[Item position entries]
▼

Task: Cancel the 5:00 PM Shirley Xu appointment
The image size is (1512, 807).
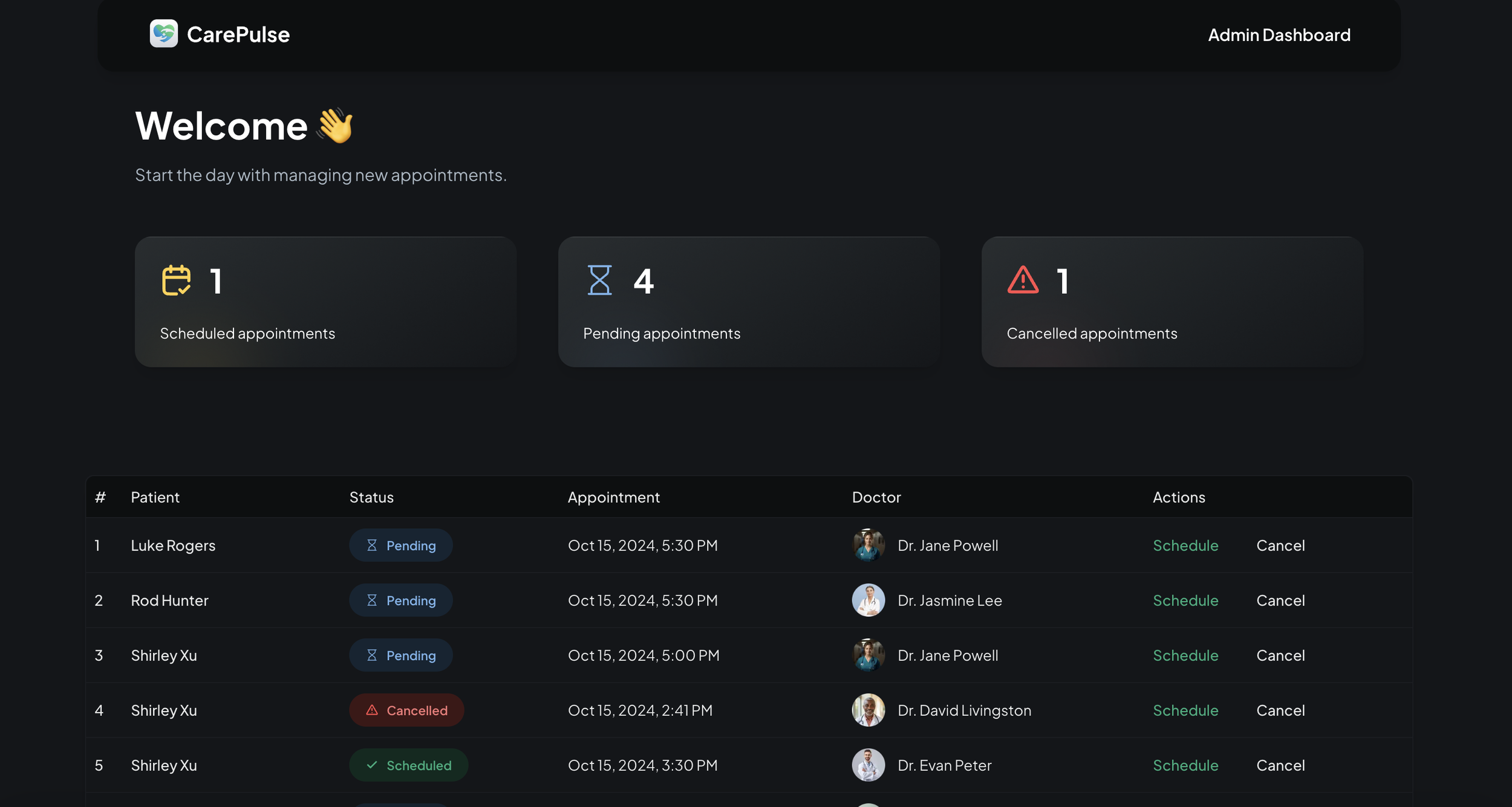Action: 1280,655
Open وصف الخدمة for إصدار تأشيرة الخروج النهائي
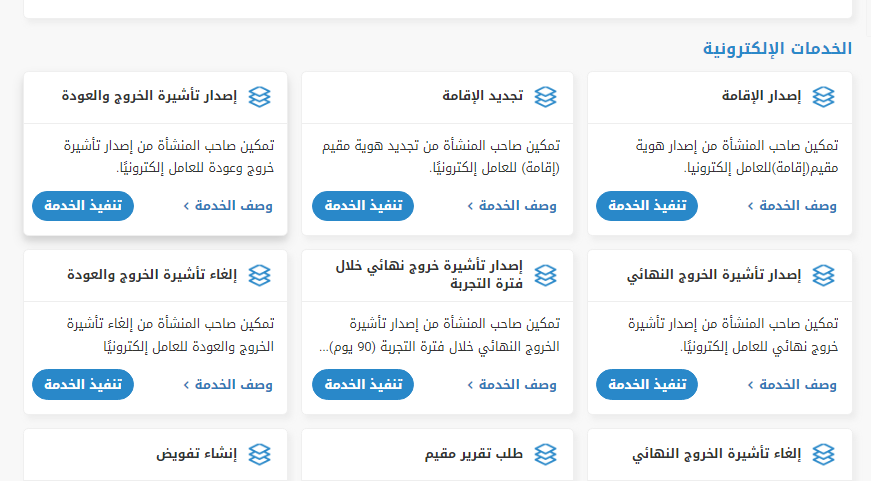Screen dimensions: 871x481 point(792,384)
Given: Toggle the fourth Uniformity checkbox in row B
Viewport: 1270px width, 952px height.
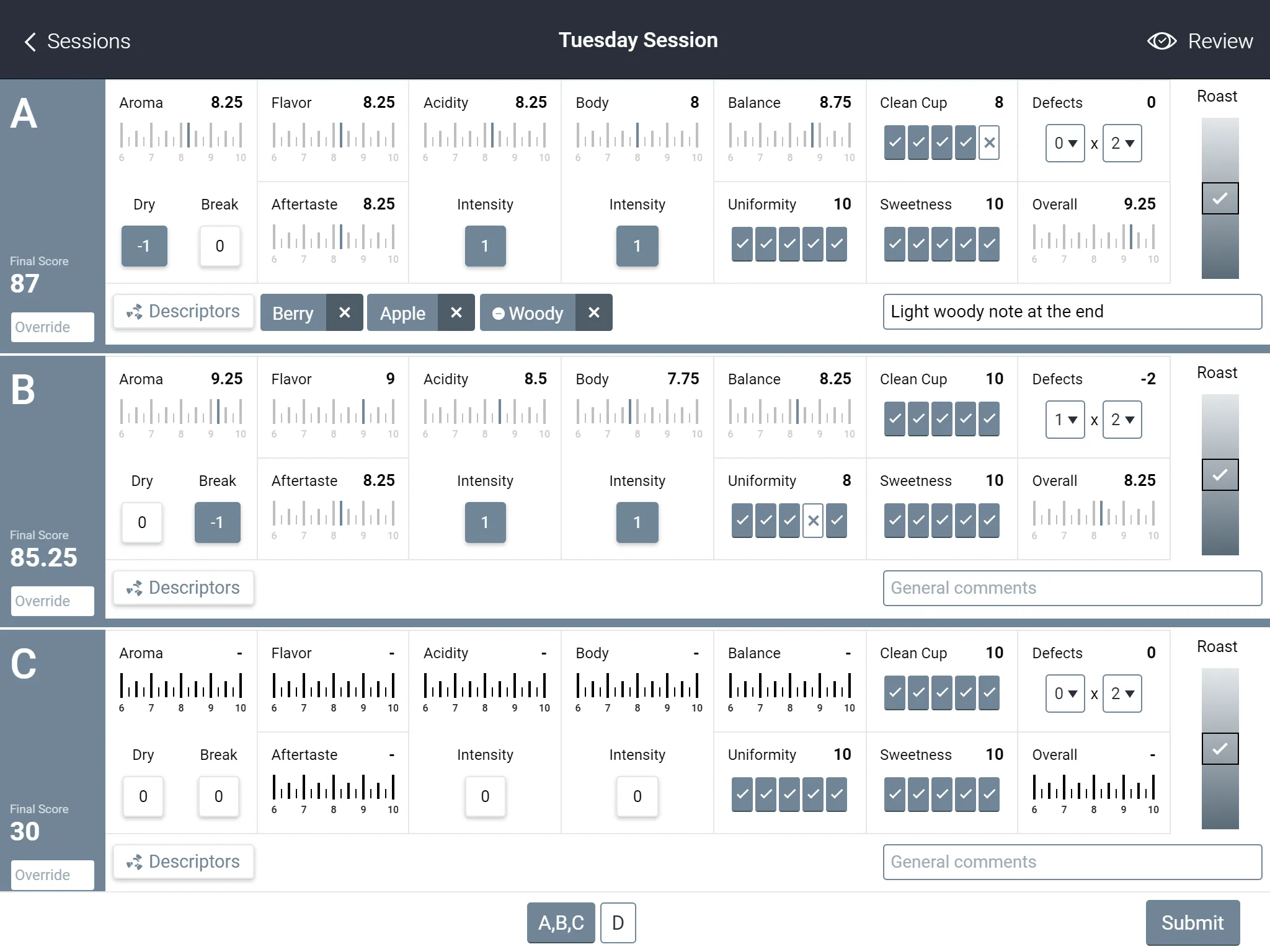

▲

- _SET PROBLEM_
Turn the lines of the entries above into a Markdown table with two columns, "Row" and "Line," numbering each line and skipping blank ones. Leave the pictures out.

- _COMPLETE ANSWER_
| Row | Line |
|---|---|
| 1 | Task: Cancel the 5:00 PM Shirley Xu appointment |
| 2 | The image size is (1512, 807). |
| 3 | Action: 1280,655 |
| 4 | Open وصف الخدمة for إصدار تأشيرة الخروج النهائي |
| 5 | Screen dimensions: 871x481 point(792,384) |
| 6 | Given: Toggle the fourth Uniformity checkbox in row B |
| 7 | Viewport: 1270px width, 952px height. |